Assigned task –
If a line in the records below holds the word "this", copy it.

Saved entries –
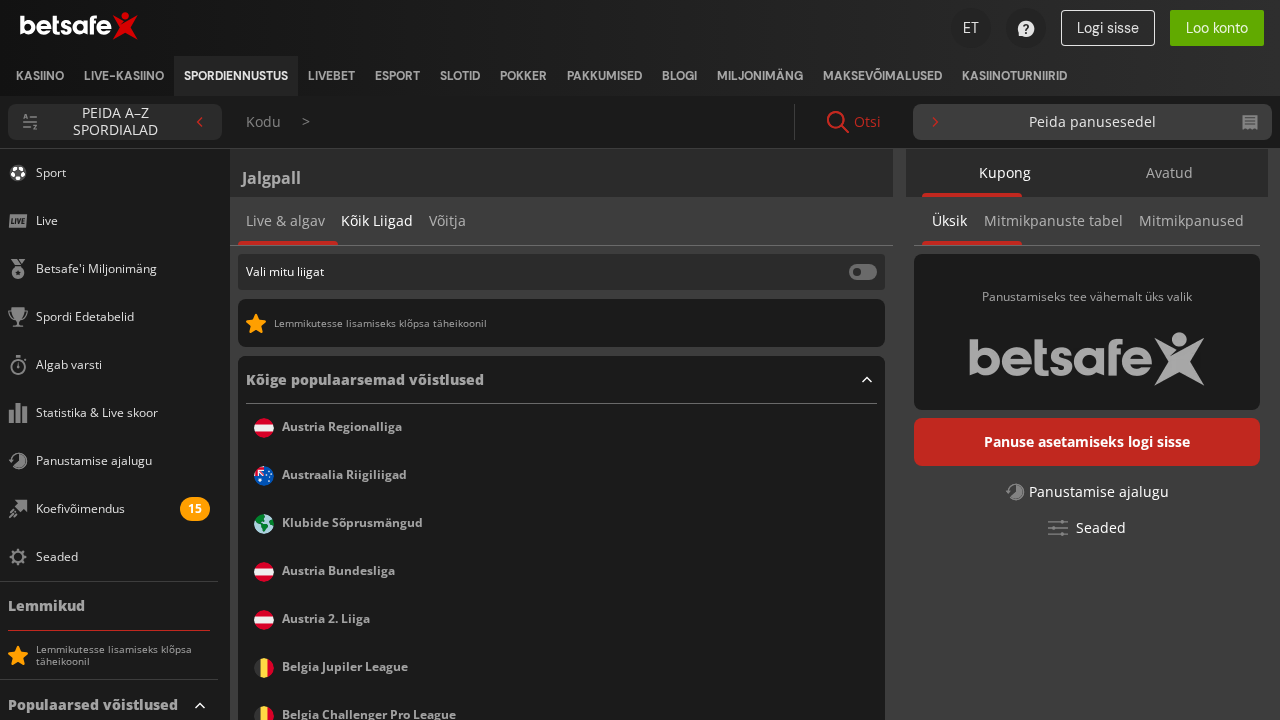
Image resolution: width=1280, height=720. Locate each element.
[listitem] (40, 76)
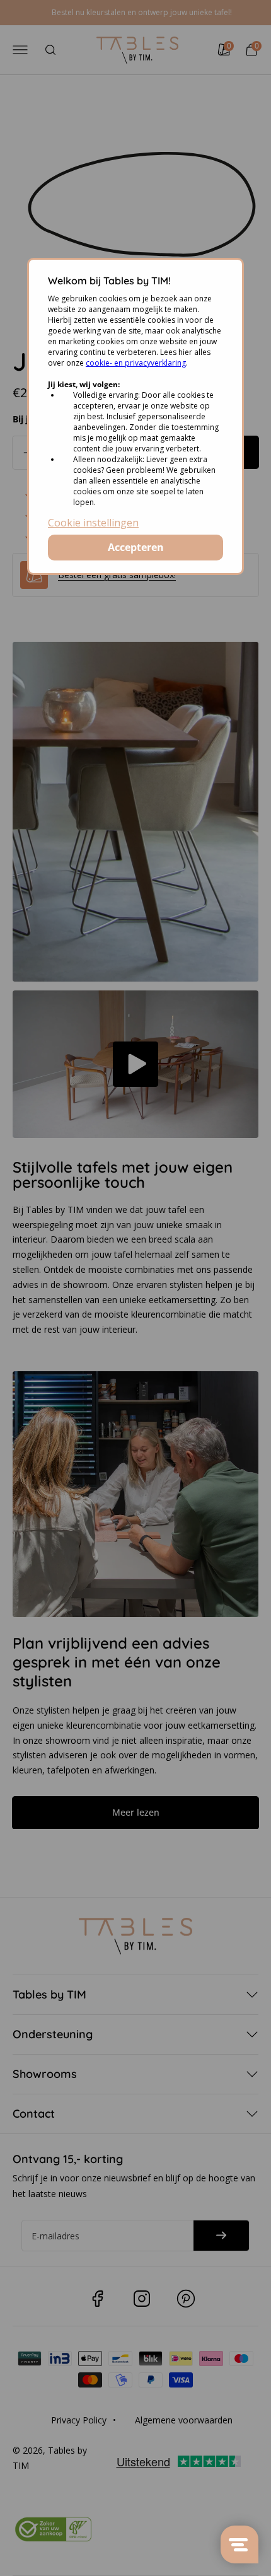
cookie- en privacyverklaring (136, 362)
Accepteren (136, 547)
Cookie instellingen (93, 523)
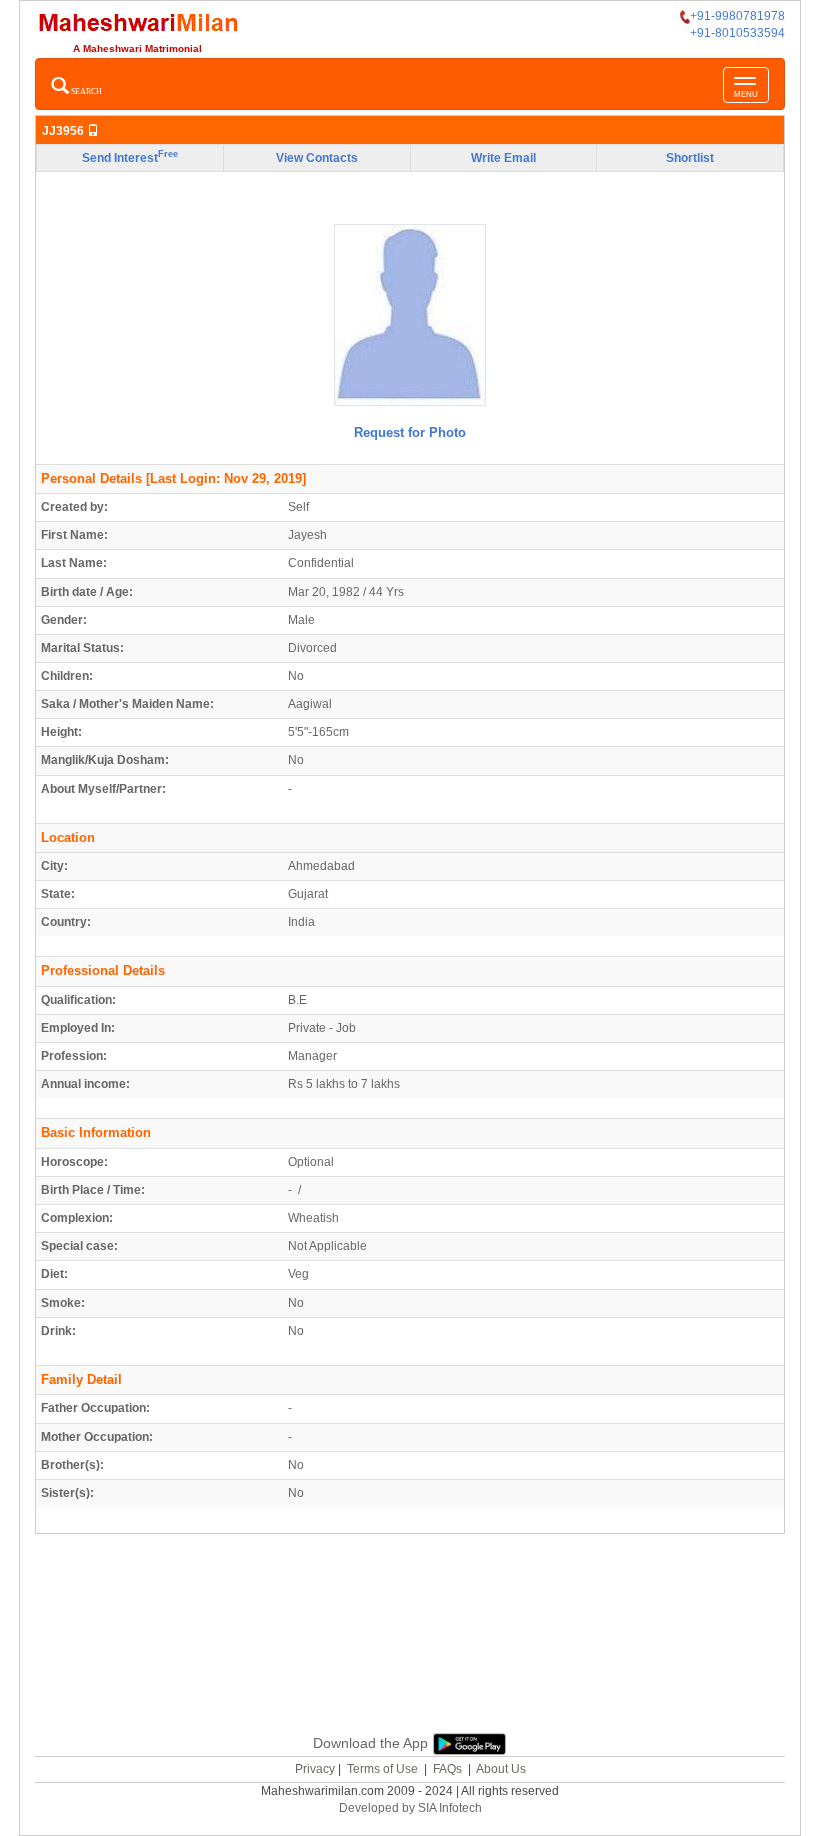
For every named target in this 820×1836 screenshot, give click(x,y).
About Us (501, 1769)
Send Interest (130, 157)
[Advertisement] (410, 1630)
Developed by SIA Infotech (410, 1808)
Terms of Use (382, 1769)
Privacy (315, 1769)
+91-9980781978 (737, 16)
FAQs (447, 1769)
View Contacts (317, 158)
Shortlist (690, 158)
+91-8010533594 (737, 33)
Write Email (503, 158)
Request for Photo (410, 432)
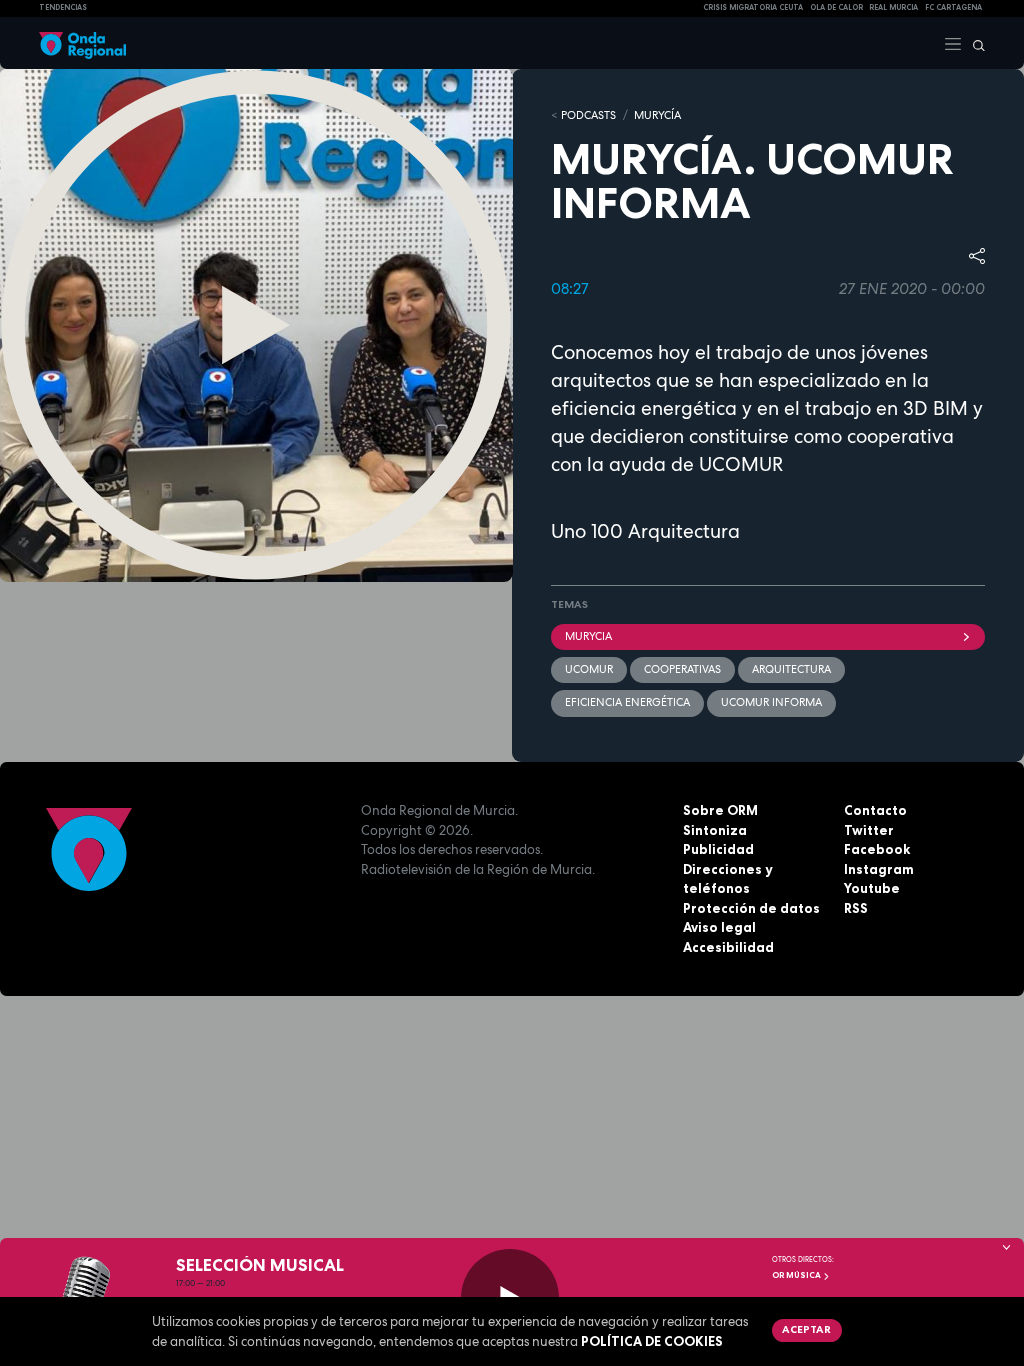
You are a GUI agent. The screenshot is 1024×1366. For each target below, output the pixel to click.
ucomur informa (771, 702)
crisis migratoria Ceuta (753, 7)
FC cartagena (953, 7)
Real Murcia (893, 7)
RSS (856, 908)
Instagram (879, 869)
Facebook (877, 849)
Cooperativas (682, 669)
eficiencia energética (627, 702)
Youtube (872, 888)
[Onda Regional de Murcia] (82, 43)
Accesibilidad (728, 947)
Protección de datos (751, 908)
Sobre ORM (720, 810)
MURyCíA (657, 115)
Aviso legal (719, 927)
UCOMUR (589, 669)
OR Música (797, 1275)
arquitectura (791, 669)
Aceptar (806, 1329)
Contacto (875, 810)
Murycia (588, 636)
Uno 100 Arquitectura (645, 531)
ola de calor (836, 7)
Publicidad (718, 849)
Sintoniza (715, 830)
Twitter (869, 830)
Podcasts (588, 115)
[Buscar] (974, 43)
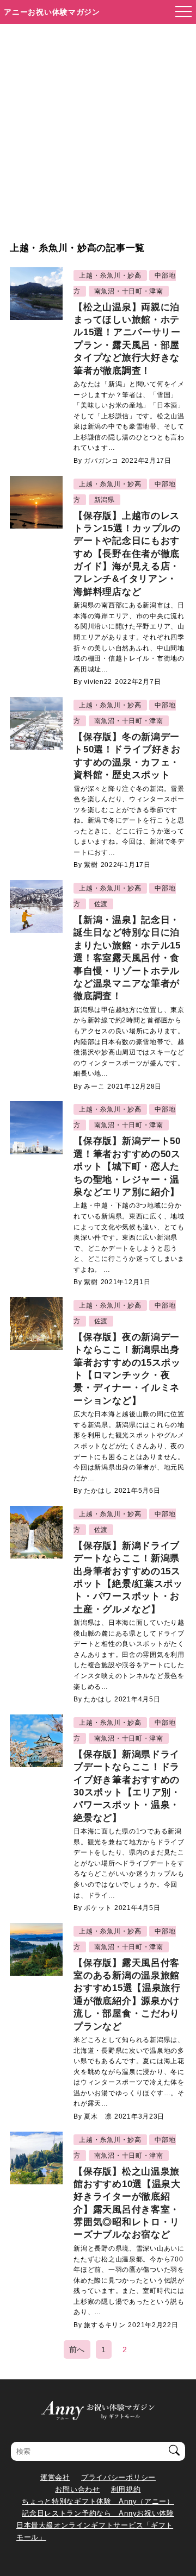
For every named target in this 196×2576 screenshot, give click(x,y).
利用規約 (126, 2489)
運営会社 (55, 2477)
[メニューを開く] (180, 12)
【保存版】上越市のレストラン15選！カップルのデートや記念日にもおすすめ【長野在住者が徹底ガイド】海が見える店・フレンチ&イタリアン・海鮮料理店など (127, 554)
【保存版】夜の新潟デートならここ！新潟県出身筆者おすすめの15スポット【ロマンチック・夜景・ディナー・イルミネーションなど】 (127, 1369)
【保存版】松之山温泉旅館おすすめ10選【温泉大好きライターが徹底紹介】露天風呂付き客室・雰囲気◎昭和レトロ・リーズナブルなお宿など (127, 2203)
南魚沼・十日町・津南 (128, 291)
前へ (77, 2349)
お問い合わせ (77, 2489)
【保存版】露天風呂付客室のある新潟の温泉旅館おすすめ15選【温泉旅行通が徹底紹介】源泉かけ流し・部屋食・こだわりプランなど (127, 1995)
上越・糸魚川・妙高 (110, 275)
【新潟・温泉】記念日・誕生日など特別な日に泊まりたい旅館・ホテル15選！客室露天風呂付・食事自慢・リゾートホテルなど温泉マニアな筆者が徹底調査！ (127, 958)
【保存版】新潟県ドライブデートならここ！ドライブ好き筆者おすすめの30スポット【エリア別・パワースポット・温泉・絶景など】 (127, 1786)
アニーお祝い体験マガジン (52, 12)
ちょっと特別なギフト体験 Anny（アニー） (98, 2501)
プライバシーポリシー (118, 2477)
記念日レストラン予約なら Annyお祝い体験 (98, 2513)
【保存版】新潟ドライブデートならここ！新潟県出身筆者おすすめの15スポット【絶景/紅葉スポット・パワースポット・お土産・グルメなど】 (128, 1577)
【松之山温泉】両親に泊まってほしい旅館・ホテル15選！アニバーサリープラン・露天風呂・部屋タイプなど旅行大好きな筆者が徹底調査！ (127, 339)
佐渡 (101, 904)
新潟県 (104, 500)
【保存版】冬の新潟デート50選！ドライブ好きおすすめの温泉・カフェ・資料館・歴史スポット (127, 756)
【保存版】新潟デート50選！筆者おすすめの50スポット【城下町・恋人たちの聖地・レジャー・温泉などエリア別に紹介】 (127, 1166)
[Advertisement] (98, 127)
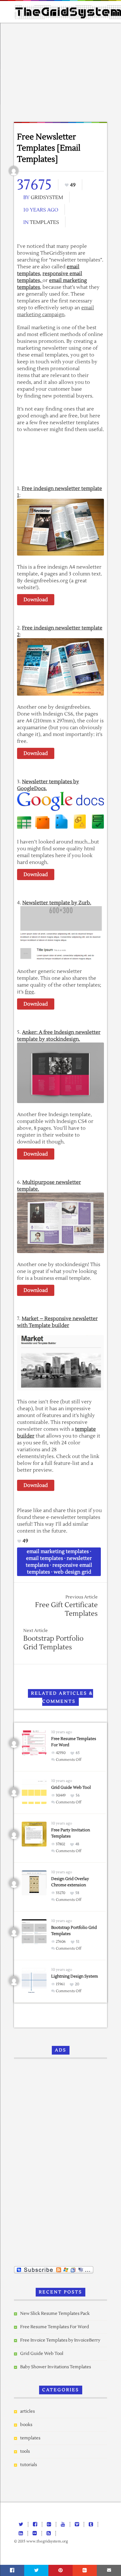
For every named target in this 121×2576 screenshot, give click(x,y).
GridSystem (47, 197)
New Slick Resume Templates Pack (55, 2313)
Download (36, 600)
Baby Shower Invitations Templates (55, 2367)
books (26, 2425)
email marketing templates (58, 1551)
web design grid (72, 1572)
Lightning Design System (74, 1976)
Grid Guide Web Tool (71, 1787)
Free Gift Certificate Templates (66, 1609)
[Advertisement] (60, 74)
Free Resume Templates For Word (54, 2327)
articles (27, 2411)
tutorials (28, 2465)
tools (25, 2451)
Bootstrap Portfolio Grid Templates (53, 1642)
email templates (44, 1558)
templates (44, 222)
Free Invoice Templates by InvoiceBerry (60, 2340)
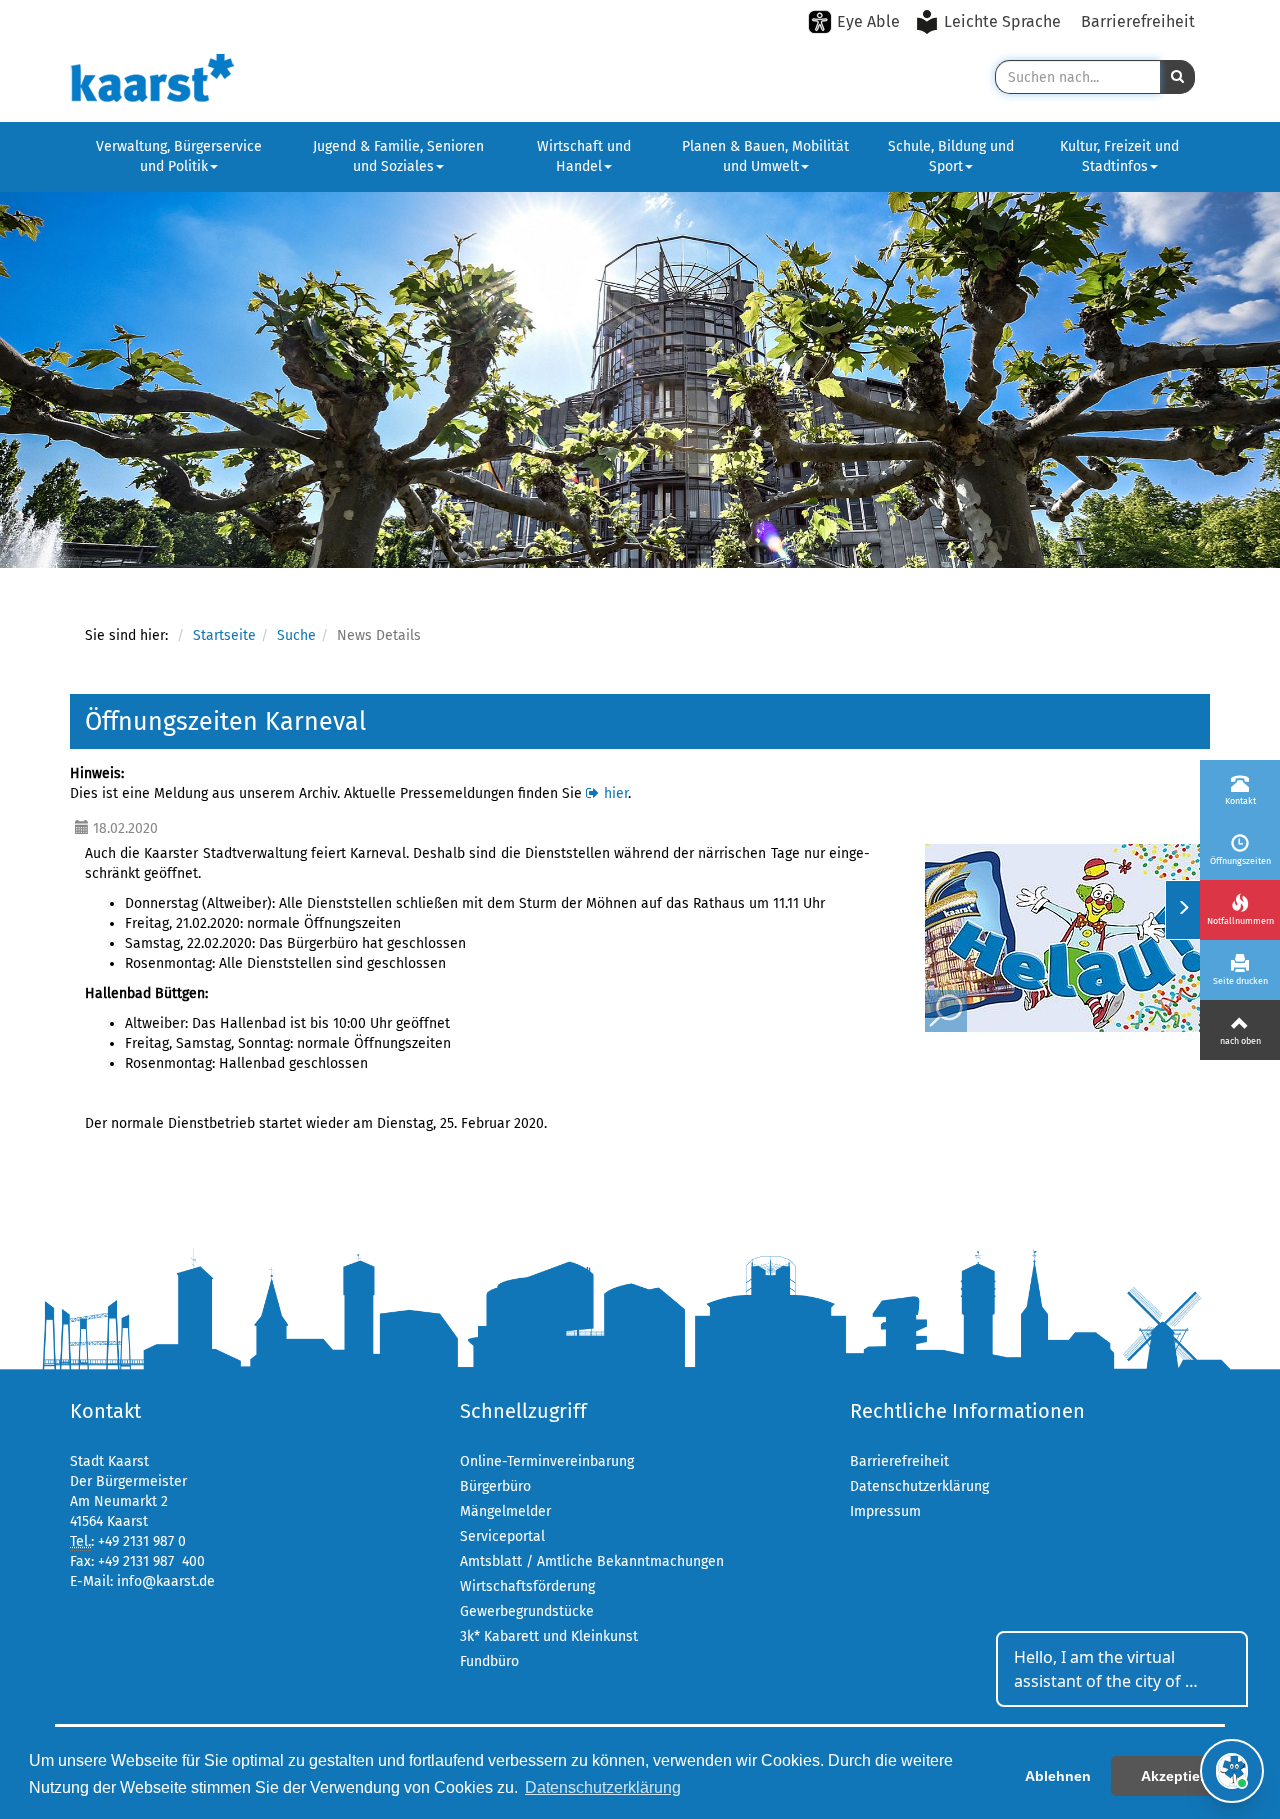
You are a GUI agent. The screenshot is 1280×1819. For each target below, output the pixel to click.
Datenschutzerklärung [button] (603, 1787)
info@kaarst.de (166, 1581)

Exercise output –
For every named target in this 820×1836 screenshot, give click(x,y).
For every named target in this 196×2576 screenshot, give click(x,y).
For every named target in this 121×2576 screenshot, give click(x,y).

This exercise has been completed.